Does olive oil have value?
That’s the million-dollar question, and market sources report that clarity should soon be forthcoming, although they believe we will have to wait for the flowering period to obtain more precise information. This comes at a crucial time for the industry, which is gathering at the Expoliva trade fair in Jaén, Andalusia, until May 17. In any case, COAG took the step yesterday and filed a complaint with the National Commission for Markets and Competition (CNMC), asking the authority to investigate what it considers an “artificial modification of prices at the origin of olive oil.”
In this context, COAG is calling on the regulator to investigate whether there is any kind of collusion or price-fixing, which is strictly prohibited by law. The current price of origin is not convincing for COAG. The head of the olive sector, Juan Luis Ávila, argues that “with a harvest of 1,407,000 tons and stocks of approximately 186,000 tons, combined with a market situation in which approximately 125,000 tons are sold annually, the price of olive oil is not reasonable.” In other words, the so-called link stock (the oil from the previous campaign that is still available) would be lower than last year.
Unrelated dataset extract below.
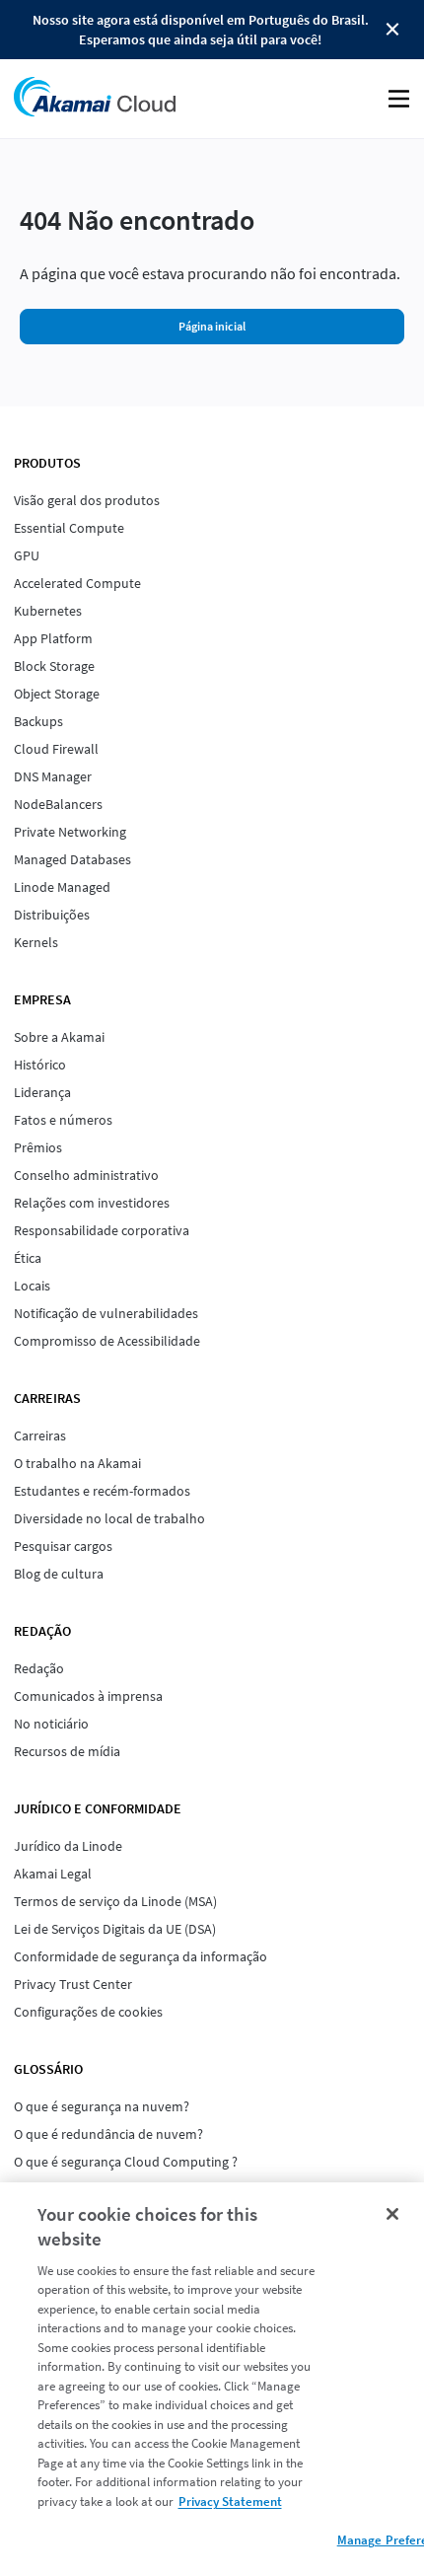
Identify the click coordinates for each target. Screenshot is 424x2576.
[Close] (392, 2214)
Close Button (392, 29)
Despite these concerns, the agricultural organization asserts that further price declines would not be justified. The organization also bases its arguments on a recently published report by the universities of Jaén and Córdoba, and the Institute for Agricultural and Fisheries Research and Training (IFAPA) of the Junta de Andalucía. This report, using an artificial intelligence tool, estimates that the oil’s original value in the current context should be €5.80 per liter, while COAG states that it sells for €3.30 per liter.
Agricultural and food cooperatives point out that, according to data provided by the Ministry of Agriculture at the request of the Agency for Food Information and Control (AICA), production was already at 1.41 million tons as of April 30, with 3,506.15 tons of new production reported in April alone. Oil production since the start of the 2024-2025 campaign in October has already reached 866,160 tons, including approximately 140,650 tons in the last month alone. Exports are estimated to reach 88,190 tons in April, while the domestic market absorbed 52,460 tons.
Total oil stocks in April amounted to 881,940 tons, a decrease of 114,139 tons compared to the previous month. Link stocks, i.e., oil from the previous campaign that will be extracted during the year, could be below 295,000 tons – a historically low figure. According to the association representing cooperatives, “this demonstrates the market’s recovery after the last two campaigns, which were marked by a decline in production and consumption.”
A “more or less normal” campaign
Experts such as David Uclés, a professor at the International School of Agri Management (ISAM), point out that it is “difficult to prove” that such an agreement exists. He believes that “the current price situation is not bad,” noting that Spain, which accounts for more than 40% of global production, has experienced declines after two poor campaigns. “The last season, 2024-2025, is more or less normal, after the previous one being very low,” says the expert, adding that the current harvest will be in line with the historical average of 2022-2023 and 2023-2024. Similarly, this expert recalls that, in parallel, “production costs have increased considerably, although they have been falling steadily.”
This, according to Uclés, is leading to a decline in farmers’ margins at constant prices.
Francesc Rufas, a lecturer at the EAE Business School, points out that “olive oil is a very storable product,” which allows it to be stored “for several months.” He adds that it should take some time for increases or decreases to be passed on to consumers. However, Rufas acknowledges that sometimes “a cautious attitude” is adopted when it comes to lowering prices. While this is bad practice, it does not mean that they agree with it. In his opinion, “there is a lack of interest” in lowering prices when price increases are “quick” with a view to future replacement. The expert emphasizes that “regulators ensure that there is no dumping or sales conditions below cost, but they cannot force traders to impose conditions in the distribution channel.” According to this analyst, sales has the “upper hand” in this case.